State the range of this

Question

How do I state the range of the following equation:

$$8x-4x^2$$ using $$c-\frac{b^2}{4a}$$

I'm again unsure of what $a$, $b$, and $c$ are.

Answer 1

In $$\color{red}{-4}x^2+\color{blue}8x+\color{green} 0$$

we have: $$A=\color{red}{-4},B=\color{blue}8, C=\color{green} 0$$

Answer 2

You should know how the formula has been derived.
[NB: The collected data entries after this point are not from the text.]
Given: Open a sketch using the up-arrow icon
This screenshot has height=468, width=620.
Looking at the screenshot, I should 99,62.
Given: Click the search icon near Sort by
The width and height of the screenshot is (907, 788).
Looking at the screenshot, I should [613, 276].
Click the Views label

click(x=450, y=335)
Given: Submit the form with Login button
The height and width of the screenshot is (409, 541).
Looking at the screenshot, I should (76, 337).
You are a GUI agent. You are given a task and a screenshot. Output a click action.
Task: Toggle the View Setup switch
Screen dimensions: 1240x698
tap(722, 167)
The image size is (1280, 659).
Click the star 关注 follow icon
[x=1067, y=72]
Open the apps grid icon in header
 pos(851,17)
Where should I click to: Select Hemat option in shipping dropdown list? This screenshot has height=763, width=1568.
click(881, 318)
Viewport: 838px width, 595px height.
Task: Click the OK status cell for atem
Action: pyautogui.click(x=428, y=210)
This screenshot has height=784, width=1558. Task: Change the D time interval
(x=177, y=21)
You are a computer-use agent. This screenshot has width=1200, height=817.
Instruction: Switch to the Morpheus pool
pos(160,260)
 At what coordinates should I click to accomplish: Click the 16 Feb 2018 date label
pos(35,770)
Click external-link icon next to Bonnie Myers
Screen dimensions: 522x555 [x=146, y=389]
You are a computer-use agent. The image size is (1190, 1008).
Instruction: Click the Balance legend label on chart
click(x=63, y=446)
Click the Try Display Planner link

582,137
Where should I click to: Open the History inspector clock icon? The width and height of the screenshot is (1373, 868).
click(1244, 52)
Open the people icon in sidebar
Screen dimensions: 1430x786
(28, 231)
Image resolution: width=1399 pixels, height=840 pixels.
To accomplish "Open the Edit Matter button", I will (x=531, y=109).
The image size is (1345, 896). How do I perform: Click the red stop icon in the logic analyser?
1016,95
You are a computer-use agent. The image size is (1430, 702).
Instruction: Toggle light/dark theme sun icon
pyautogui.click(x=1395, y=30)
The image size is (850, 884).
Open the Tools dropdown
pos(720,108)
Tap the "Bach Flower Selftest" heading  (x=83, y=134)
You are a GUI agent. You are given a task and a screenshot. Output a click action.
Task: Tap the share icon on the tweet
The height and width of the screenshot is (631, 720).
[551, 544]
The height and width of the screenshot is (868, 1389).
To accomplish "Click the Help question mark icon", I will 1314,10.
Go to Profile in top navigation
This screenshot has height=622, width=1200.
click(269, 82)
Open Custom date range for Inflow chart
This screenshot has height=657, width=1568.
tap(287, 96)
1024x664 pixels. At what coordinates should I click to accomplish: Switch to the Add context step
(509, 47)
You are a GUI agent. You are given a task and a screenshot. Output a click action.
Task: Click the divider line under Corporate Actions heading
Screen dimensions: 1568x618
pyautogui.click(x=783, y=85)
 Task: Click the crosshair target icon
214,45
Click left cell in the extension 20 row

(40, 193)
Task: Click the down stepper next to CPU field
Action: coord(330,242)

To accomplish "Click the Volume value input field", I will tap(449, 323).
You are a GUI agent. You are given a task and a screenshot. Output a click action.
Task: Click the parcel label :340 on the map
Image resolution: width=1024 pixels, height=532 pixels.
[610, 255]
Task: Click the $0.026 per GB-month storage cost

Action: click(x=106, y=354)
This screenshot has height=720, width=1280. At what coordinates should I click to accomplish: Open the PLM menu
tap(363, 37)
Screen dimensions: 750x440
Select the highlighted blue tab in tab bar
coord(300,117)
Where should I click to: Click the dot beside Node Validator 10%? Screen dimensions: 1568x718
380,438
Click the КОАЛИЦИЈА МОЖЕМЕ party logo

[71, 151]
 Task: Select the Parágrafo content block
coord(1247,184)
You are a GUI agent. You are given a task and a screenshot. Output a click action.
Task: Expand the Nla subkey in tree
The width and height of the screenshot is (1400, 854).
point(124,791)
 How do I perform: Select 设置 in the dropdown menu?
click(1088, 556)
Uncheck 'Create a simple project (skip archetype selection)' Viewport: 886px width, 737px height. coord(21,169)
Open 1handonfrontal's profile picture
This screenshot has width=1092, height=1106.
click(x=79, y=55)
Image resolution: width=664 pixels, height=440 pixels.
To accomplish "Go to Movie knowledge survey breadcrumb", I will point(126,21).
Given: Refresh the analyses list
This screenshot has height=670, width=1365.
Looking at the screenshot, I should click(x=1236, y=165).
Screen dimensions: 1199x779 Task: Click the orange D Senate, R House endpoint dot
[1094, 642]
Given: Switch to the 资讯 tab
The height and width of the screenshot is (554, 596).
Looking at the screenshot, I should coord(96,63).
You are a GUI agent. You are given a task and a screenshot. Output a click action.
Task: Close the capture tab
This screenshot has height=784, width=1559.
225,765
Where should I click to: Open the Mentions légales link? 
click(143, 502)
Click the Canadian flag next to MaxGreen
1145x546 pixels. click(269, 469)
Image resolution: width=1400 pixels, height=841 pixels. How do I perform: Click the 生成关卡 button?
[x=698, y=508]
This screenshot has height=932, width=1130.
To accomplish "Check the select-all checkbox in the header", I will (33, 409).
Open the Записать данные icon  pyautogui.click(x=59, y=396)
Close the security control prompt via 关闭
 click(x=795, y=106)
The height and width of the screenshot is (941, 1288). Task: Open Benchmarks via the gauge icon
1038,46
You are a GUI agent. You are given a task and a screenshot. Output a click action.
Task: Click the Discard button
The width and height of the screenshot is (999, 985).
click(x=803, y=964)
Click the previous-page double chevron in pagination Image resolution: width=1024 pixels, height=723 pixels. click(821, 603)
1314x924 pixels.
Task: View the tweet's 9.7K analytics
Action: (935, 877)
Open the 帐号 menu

It is done assuming that the quadratic equation is given by $$ax^2+bx+c=0$$ where $a\ne0$

So, whenever the formula is used it must be remembered that:

$$a = \text{coefficient of } x^2$$ $$b = \text{coefficient of } x$$ $$c = \text{constant term } $$

Here, write your equation as $$8x-4x^2=-4x^2+8x+0=(-4)x^2+(8)x+(0)$$ which makes the values of $a,b,c$ very clear.

Answer 3

Generally, $f(x)=ax^2+bx+c$ has its extreme value at $f'(x)=0$, i.e. $$2ax+b=0\implies x=-\frac{b}{2a}.$$ Substituting $x=-\frac{b}{2a}$ into $f(x)$ gives: $$f\left(-\frac{b}{2a}\right)=a\left(-\frac{b}{2a}\right)^2+b\left(-\frac{b}{2a}\right)+c=\frac{ab^2}{4a^2}-\frac{b^2}{2a}+\frac{2ac}{2a}$$ $$=\frac{ab^2}{4a^2}-\frac{2ab^2}{4a^2}+\frac{4a^2c}{4a^2}=\frac{4a^2c-ab^2}{4a^2}=c-\frac{b^2}{4a}.$$ So $f$ has its extremum at the point $\left(-\frac{b}{2a},c-\frac{b^2}{4a}\right).$

Given the extreme value, do you know how to continue in order to find the whole range of $f$? To begin with, do you know what $f$ looks like? What kind of function is $f$?